トリニータ ベンチメンバー活躍の陰に“修行”あり

 大分トリニータJ1昇格報告会でサポーターの喜ぶ姿をうれしそうに眺めていた。選手を背にしたバックスクリーンに今季の名場面の映像が流れ、サポーターと一緒に選手やスタッフが振り向いて見ていた時に修行智仁だけ前を向いていた。

 

 「サポーターも選手もみんな笑顔だった。選手として大分でやれることはもうない。この4年間で全てやり切った。その覚悟でこの1年を過ごしてきた」

 

 契約満了に伴い、今季でトリニータを去る。
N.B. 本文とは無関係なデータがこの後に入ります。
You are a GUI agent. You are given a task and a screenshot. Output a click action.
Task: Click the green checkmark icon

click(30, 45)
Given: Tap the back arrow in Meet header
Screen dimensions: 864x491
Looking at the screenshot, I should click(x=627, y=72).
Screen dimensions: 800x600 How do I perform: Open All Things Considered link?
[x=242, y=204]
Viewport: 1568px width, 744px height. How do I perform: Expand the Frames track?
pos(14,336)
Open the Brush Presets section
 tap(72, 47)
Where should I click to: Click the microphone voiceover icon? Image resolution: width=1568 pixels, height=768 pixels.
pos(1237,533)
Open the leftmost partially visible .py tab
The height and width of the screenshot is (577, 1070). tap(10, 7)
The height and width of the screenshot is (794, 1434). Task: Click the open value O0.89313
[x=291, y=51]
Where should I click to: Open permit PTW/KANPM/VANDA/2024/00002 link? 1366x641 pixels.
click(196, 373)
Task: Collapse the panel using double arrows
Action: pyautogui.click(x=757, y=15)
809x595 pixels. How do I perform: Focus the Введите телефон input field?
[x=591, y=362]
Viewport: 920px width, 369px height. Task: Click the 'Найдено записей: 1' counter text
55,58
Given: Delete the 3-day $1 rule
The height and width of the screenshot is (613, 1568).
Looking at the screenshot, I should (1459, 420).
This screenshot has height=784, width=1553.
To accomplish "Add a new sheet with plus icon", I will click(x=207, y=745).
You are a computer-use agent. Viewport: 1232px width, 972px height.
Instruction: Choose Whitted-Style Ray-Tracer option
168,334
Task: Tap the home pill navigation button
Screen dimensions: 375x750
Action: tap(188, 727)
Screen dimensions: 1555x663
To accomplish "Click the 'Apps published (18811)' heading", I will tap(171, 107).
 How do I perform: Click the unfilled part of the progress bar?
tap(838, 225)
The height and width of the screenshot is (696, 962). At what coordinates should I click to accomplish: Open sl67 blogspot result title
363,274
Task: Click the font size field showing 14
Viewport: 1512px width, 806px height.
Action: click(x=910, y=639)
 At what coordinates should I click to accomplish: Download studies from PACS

今季の出場記録はなかったが、メンタルリーダーとして、自分のこと以上にチームのことを考えた。勝利の裏にベテランGKの支えがあったことは間違いない。

 

 今季の大分の特徴として、途中交代の選手や出場機会に恵まれていなかった選手が活躍し、チームに勢いをつけた。41節の金沢戦で決勝点を決めた川西翔太は途中出場だったし、その試合で先発した岩田智輝は25節から、前田凌佑は26節から先発に定着したが、それまでほとんど試合に絡めずにいた。本人たちが腐らず努力した結果であるが、気持ちが折れそうなときに支えたのが修行だった。

 

 岩田は「シュウさん(修行)がいなかったら今の自分はない」と言い切り、前田も影響を受けた一人で「どんな状況でも練習でベストを尽くし、常に試合に出る準備をしている姿を見てきた」。川西は「チームがお前を必要とするときが必ず来ると言われメンタルを維持できた」と修行の一言に救われたと言う。

 

メンタルリーダーとしてチームを支えた修行智仁

 

 片野坂知宏監督の選手選考には三つの基準がある。一つ目はゲームプラン、二つ目はコンビネーション、三つ目がコンディションだ。ゲームプランとコンビネーションは、指揮官の采配に委ねられる。例え試合でベストパフォーマンスを見せて得点したとしても次の試合に出場できる保証はないのだから、シーズンを通してモチベーションを保つことは容易ではない。

 

 修行にも苦しんだ時期はある。だが彼は清々しい表情で言った。「このチームでJ1に上がりたい」。そのために“見えない仕事”を率先すると決めた。自分のこと以上にチームのことを考え、チームを引っ張り、仲間を盛り上げ、一番真面目に練習し、誰よりも努力した。試合に出られず心の火が消えかけた選手に対し、クールダウンのランニングで並走しながら「腐っている時間がどれだけ無駄な時間を過ごすことになるのか」を説いた。食事に誘い、たわいもない話をして心を解きほぐしたことは一度や二度ではない。今季、多くの選手が修行の心遣いに救われた。

 

 勝っても負けてもおごることもなく、チームのために尽くそうと努力する。今季一度もピッチに立っていない地味なヒーローの存在を知ってほしい。